Ce lundi 7 juin, la Chancelière allemande reçoit à Berlin le Président français. Il semble évident que les sujets de discussion seront nombreux. Car, ces derniers mois, de vrais désaccords ont émergé au grand jour et posent la question du pilotage économique de la zone Euro et, à plus long terme, du projet européen qui reste inachevé.

En effet, comme le rappellent les théories du fédéralisme financier (cf. Fiscal Federalism, Oates, 1971), mais aussi les travaux de Robert Mundell sur les zones monétaires optimales, une monnaie unique devrait s'accompagner d'une réelle intégration budgétaire, à la fois du côté de la discipline budgétaire indispensable entre les Etats-Membres mais aussi du côté des transferts vers les Etats-Membres les plus fragiles.

Les difficultés des marchés, mais aussi des opinions publiques - cf. l'anémie de la consommation des ménages ces derniers mois, en France ou en Allemagne en particulier -, à suivre un cap clair ne s'expliqueraient-elles pas par les hésitations du moteur franco-allemand ? Prenons deux exemples très caractéristiques pour illustrer les désaccords franco-allemands : le transport ferroviaire et la monnaie unique, l'Euro.

Pour le transport ferroviaire, le projet européen de renouveau du fret ferroviaire mais aussi du transport de voyageurs est quasi achevé : ouverture « mesurée » à la concurrence de l'accès au réseau (appel d'offres et franchise régionale pour le transport régional, « open access » pour les sillons du réseau pour le fret et pour le transport de voyageurs international et interrégional ; garantie de prise en compte des missions de service public et cas particulier (Régie). L'infrastructure est maintenue pour des raisons évidentes de sécurité dans la sphère publique (RFF, DB Netz).

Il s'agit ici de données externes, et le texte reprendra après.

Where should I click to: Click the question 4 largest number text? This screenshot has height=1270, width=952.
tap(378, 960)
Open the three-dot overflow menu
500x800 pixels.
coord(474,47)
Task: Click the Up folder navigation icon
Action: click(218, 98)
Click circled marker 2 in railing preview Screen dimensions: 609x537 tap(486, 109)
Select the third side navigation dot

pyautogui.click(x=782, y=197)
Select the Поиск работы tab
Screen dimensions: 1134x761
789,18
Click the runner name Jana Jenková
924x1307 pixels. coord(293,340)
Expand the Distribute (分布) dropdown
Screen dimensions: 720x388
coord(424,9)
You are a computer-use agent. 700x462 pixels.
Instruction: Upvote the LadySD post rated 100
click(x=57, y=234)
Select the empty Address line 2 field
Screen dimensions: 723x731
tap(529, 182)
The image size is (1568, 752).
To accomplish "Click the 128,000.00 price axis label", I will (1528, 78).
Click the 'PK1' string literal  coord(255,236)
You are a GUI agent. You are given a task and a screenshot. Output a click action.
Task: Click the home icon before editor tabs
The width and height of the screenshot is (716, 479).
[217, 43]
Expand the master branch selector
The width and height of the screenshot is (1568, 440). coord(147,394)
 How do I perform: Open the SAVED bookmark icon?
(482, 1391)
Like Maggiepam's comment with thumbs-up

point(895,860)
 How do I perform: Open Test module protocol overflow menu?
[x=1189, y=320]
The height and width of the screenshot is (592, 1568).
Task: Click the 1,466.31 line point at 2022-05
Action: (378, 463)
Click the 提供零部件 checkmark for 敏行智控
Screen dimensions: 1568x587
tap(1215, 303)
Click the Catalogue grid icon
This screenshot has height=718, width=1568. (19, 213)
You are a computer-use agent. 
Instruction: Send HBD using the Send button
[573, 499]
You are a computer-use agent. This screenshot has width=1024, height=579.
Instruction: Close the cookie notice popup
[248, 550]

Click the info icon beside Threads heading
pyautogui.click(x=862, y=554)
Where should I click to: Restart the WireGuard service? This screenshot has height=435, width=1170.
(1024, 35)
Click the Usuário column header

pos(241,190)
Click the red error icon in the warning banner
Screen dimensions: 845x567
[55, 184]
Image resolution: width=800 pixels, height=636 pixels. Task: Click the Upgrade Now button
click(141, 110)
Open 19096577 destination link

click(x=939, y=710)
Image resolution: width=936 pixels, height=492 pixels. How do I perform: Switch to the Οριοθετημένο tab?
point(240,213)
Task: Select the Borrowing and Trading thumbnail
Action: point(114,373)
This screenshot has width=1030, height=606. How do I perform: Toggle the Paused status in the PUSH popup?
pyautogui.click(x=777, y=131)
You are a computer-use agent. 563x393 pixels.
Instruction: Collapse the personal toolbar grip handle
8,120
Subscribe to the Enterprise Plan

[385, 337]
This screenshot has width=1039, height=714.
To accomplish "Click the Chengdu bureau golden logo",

Or qu'observe-t-on ? Du côté français, l'ouverture à la concurrence tarde à se concrétiser pour le transport de voyageurs et la SNCF règne en monopole, mais sur la défensive tout de même. En Allemagne à l'inverse, la SNCF - via sa filiale Keolis - mais aussi des opérateurs privés comme le français Veolia, sont très offensifs, et remportent, face à la DB AG - c'est-à-dire indirectement l'Etat Fédéral allemand - de nombreuses franchises régionales, leur permettant d'exploiter des réseaux régionaux pour les prochaines années.

Bref, d'un côté, monopole et interventionnisme et, de l'autre côté, ouverture « maîtrisée » du marché et diversité de l'offre à l'image de la diversité européenne. Il y a là une absence de réciprocité claire entre la France et l'Allemagne et un exemple précis de désaccord profond franco-allemand ! Sur ce sujet, les prises de position, dans la presse, peuvent même être très virulentes entre SNCF et DB AG.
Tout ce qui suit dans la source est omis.